Even before the caps were lifted, the proposed House spending bill included $1 billion more for NIH; the Senate bill had $2 billion more.
“I think it should be a good year for the NIH, because any of these numbers are an improvement,” said Rep. Tom Cole (R-Okla.), chairman of the Appropriations health subcommittee.
NIH officials have decried that their budget has stayed mostly flat since 2003, and has not kept up with inflation.
While advocates are broadly happy with the budget agreement, they are not entirely satisfied. The appropriations bill will only cover one year, and backers argue that a multi-year funding commitment would give NIH more certainty.
That commitment could come from a bill known as 21st Century Cures. It passed the House in July on a strong bipartisan vote and included $8.75 billion over five years in new funding for NIH.
The new money also came in the form of mandatory funding, meaning it is guaranteed and not subject to the annual appropriations process, a key feature for Democrats.
There is some question, though, over whether the Senate version of the bill will also have mandatory NIH funding. Some conservative Republicans object to adding new mandatory spending since they fear it accelerates spiraling debt.
Sen. Lamar Alexander (R-Tenn.), chairman of the Senate health committee, and Sen. Patty Murray (D-Wash.), the committee’s top Democrat, are currently in negotiations over the bill.
Murray has made her support for the measure contingent on having mandatory NIH funding.
Alexander says that he is open to mandatory funding, but only under certain conditions.
Asked if the new breathing room in the budget deal affects whether the innovation bill’s funding will be mandatory, Alexander said, “Not necessarily.”
“I think to have mandatory funding, first it ought to replace other mandatory funding, and second it ought to be for specific, limited purposes, and not compete with normal discretionary funding,” Alexander added.
Alexander’s suggestion to cut other mandatory funding to make room for NIH funds could prove problematic for some Democrats.
How to pay for the new spending is one of the biggest questions facing the bill. Other recent measures have scooped up many offsets that might otherwise have been used.
For example, the House version of the bill paid for $5.4 billion of its NIH spending through selling oil from the Strategic Petroleum Reserve, but that idea was snatched up to help fund the budget deal.
Finding ways to pay for as much funding as in the House bill could be a challenge.
Murray says she is still pushing on the issue of mandatory funding.
“This is all under discussion right now,” she said. “I believe we need mandatory NIH funding, the House had it in their bill.
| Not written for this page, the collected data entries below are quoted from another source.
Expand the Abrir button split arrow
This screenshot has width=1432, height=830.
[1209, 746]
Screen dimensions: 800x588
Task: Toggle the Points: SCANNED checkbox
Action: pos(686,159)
We’ve got a lot of work ahead of us.”
Indeed, while some House conservatives voted against the bill because of the mandatory funding, the opposition was not strong enough to prevent a bipartisan vote of 344-77.
Another thorny issue comes from the idea of speeding up the Food and Drug Administration’s approvals of new treatments.
The House version of the bill sought to accelerate approvals in part by encouraging the use of “real world” observational effects of a drug rather than more rigorous clinical trials. It also encouraged the use of preliminary measures known as biomarkers instead of waiting for the definitive results of a trial.
Some consumer groups and outside experts warned that the bill would lower the FDA’s standards to the benefit of pharmaceutical companies, who have been facing an onslaught of negative attention in the time since the House bill passed.
Murray has been clear that she wants to uphold the FDA as the world’s “gold standard” for ensuring safety.
The Senate version of the bill is expected to be narrower than the House version, focusing on areas of consensus. That could then be added on through the amendment process.
“The draft will be a starting point and we expect a robust amendment process in committee and on floor to add other priorities for both GOP and Dems,” said a Republican aide.
The amendment process could be risky, though, by opening the process up to politically treacherous issues.
The office of Rep. Diana DeGette (D-Colo.), the lead Democrat on the House version of the bill, is hopeful that a Senate bill will be released in the next few weeks. DeGette has been meeting with Senate Democrats and has seen positive signs.
Aside from the Senate innovation bill, the budget process is already something of a win for NIH.
Senate Democratic Leader Harry Reid (Nev.) said at a press conference late last month, after the budget deal was reached, that he had met with the NIH director and an official from Johns Hopkins University.
“They are elated that they think that we’re going to be able to help fund the NIH at a reasonable number and give them a small increase,” Reid said. “We believe we can do that.”